Problem description.
Begin at the line with "The height and" and write out every line after it, exactly, through the last line below, adding nothing.

Pixel coordinate grounding data.
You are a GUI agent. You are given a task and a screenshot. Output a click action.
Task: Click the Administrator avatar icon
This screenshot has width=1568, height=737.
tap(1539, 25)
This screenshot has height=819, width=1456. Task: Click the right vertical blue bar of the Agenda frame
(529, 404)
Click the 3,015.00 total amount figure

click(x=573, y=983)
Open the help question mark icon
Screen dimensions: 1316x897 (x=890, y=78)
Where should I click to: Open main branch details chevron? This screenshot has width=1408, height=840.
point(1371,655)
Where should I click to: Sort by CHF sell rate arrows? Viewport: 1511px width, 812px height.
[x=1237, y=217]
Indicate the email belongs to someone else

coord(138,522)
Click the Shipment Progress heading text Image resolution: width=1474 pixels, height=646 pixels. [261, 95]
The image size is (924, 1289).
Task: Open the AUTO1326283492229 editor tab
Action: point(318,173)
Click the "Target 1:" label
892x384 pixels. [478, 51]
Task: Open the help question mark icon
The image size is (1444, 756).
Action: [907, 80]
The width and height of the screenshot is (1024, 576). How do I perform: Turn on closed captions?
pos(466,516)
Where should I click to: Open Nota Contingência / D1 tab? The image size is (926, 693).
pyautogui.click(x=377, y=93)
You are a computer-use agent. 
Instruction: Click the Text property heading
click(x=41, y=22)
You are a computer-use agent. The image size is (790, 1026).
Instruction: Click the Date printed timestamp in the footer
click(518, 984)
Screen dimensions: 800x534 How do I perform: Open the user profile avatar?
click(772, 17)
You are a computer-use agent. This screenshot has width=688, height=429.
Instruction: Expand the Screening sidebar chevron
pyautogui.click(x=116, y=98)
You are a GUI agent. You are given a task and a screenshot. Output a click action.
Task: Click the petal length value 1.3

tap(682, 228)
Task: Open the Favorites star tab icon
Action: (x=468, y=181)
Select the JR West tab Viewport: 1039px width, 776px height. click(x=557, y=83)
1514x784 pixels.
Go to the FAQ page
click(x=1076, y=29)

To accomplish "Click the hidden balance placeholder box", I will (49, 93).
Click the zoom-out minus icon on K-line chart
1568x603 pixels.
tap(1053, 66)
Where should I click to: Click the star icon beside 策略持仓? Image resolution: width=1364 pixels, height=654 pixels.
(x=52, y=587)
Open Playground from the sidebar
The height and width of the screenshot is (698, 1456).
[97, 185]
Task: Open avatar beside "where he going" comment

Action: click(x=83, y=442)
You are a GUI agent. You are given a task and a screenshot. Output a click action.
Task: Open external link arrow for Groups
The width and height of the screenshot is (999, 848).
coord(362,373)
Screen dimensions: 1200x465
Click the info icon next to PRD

Reply to the exercise.
The height and width of the screenshot is (698, 1456).
[97, 185]
Task: Open avatar beside "where he going" comment

Action: click(x=83, y=442)
You are a GUI agent. You are given a task and a screenshot. Output a click action.
Task: Open external link arrow for Groups
The width and height of the screenshot is (999, 848).
coord(362,373)
Screen dimensions: 1200x465
Click the info icon next to PRD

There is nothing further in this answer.